Establishing a physiologically relevant in vitro model of blood development

The goal of this project is the establishment of a faithful 3D model of human embryonic blood development from pluripotent stem cells (PSCs), which recapitulates emergence of successive waves of blood progenitors and the specification of haematopoietic stem cells (HSCs), to replace embryo usage. Such a platform will enable systematic mechanistic understanding of HSC formation at a throughput that is not possible in embryo studies. It will pave the way for efficient and scalable production of HSC and their derivatives. And it will provide access to leukaemia transformation events which occur in utero to improve prognosis of babies with leukaemia.

Although PSCs (embryonic and induced) have been extensively used to model blood formation, they commonly fail to produce blood with adult characteristics. Production of HSCs has been rarely reported, and is either dependent on extensive genetic engineering or on unique culture conditions not easily transferrable or scalable for widespread use. Furthermore, protocols that generate HSCs do not achieve physiological stepwise reconstitution of the different embryonic haematopoietic niches and the successive waves of progenitor cell production, preventing mechanistic studies of developmental haematopoiesis, normal and leukaemic. Mechanistic understanding remains dependent on animal embryos and human abortion material, which raise ethical considerations and lack the throughput to enable systematic studies.

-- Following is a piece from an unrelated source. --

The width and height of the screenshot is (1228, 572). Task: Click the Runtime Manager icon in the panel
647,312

Three-dimensional models of embryogenesis have sought to capture early development in vitro. Amongst these, gastruloids successfully mirrored symmetry breaking, axis formation, and key events like somitogenesis with temporal and spatial congruency. Gastruloids lack developed extra-embryonic structures and cannot generate viable implantable embryos, constituting a widely-acceptable ethical approach to replacing embryo usage.

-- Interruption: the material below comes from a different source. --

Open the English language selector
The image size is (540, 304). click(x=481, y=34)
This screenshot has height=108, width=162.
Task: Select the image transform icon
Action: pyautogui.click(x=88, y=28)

We recently developed a mouse PSC-based haemogenic gastruloid (hGx) which captures successive haematopoietic waves, and produces cells with transcriptional characteristics of HSCs capable of at least transient haematopoietic establishment in vivo. Herein, we propose to establish a human hGx model from induced PSCs, which can be used for mechanistic understanding of blood formation, and optimised for robust generation of HSCs. We will make use of available single-cell omics data on embryonic blood and HSC emergence to inform hGx development and systematically test cellular trajectories and gene regulatory networks against in vivo data and in response to chemical signals. We will add mechanical cues such as stiffness and shear stress to further optimise niche reconstitution.

Successful generation of a faithful in vitro model of developmental haematopoiesis will fully replace embryo usage for investigational and regenerative applications in blood and HSC production.